Task to carry out - In the data below, one line contains "Switch to the ТРАНЗАКЦИИ tab" and a later one contains "This screenshot has width=1528, height=681.". Print both, with every line between them, exactly and alone.
*** Opening of Supplied records ***
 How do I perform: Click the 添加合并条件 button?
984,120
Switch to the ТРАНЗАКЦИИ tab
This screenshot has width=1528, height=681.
*** Close of Supplied records ***
*** Opening of Supplied records ***
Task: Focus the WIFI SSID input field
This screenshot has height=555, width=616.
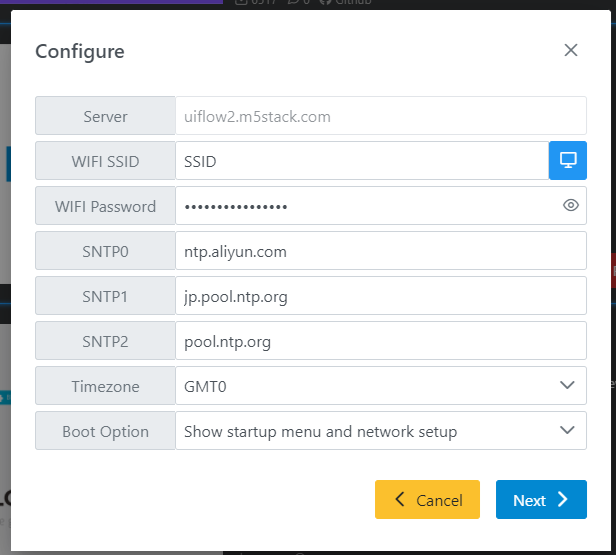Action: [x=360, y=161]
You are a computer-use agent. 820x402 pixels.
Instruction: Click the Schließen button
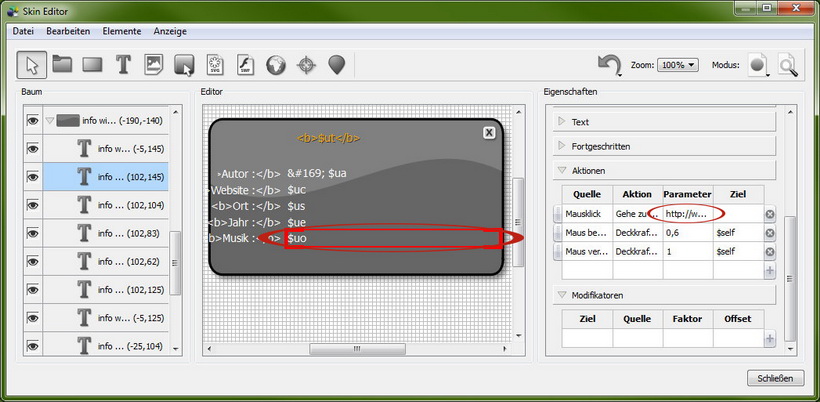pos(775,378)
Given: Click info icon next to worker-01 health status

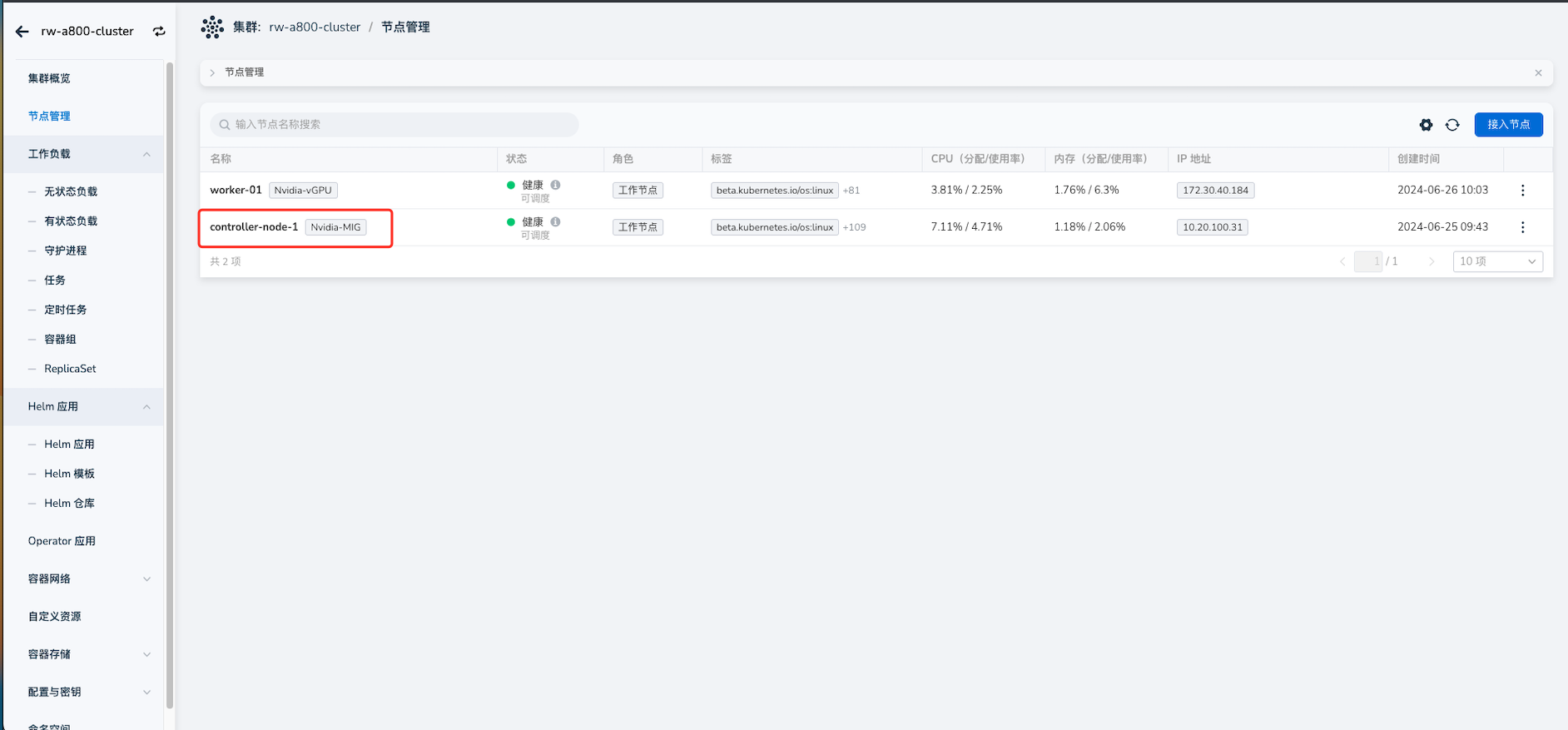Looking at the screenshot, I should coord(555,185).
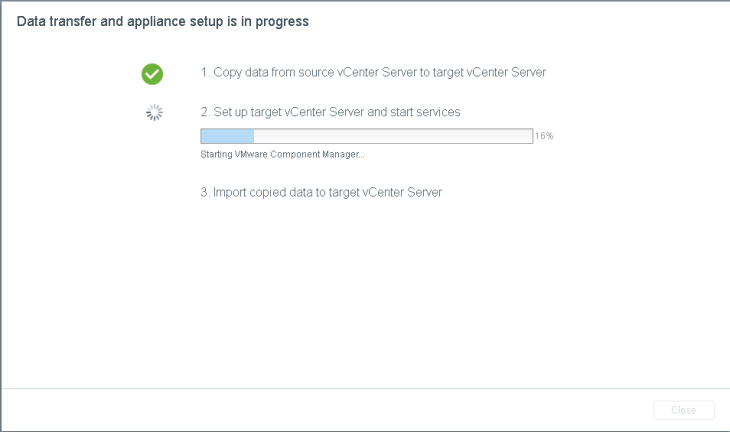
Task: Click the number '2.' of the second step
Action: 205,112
*** Close of Supplied records ***
*** Opening of Supplied records ***
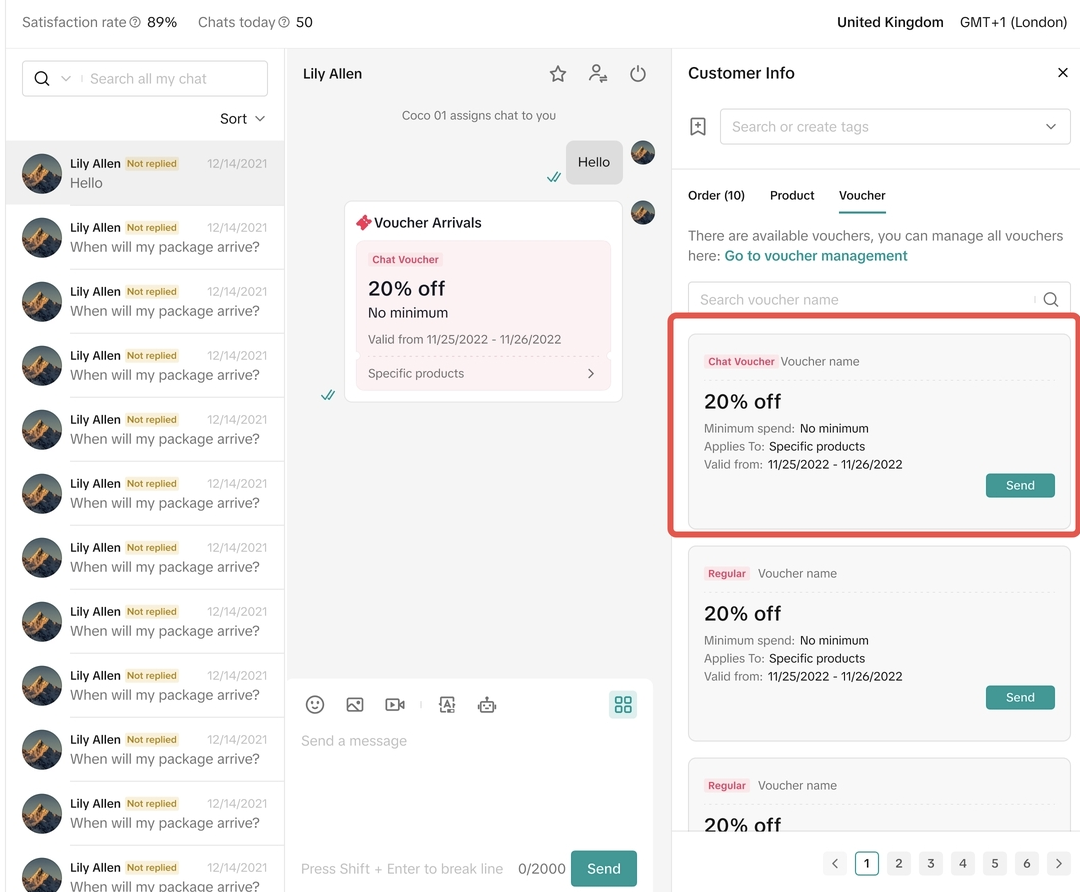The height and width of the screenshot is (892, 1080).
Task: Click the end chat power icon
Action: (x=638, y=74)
*** Close of Supplied records ***
Answer to this problem -
Switch to the ТРАНЗАКЦИИ tab
This screenshot has width=1528, height=681.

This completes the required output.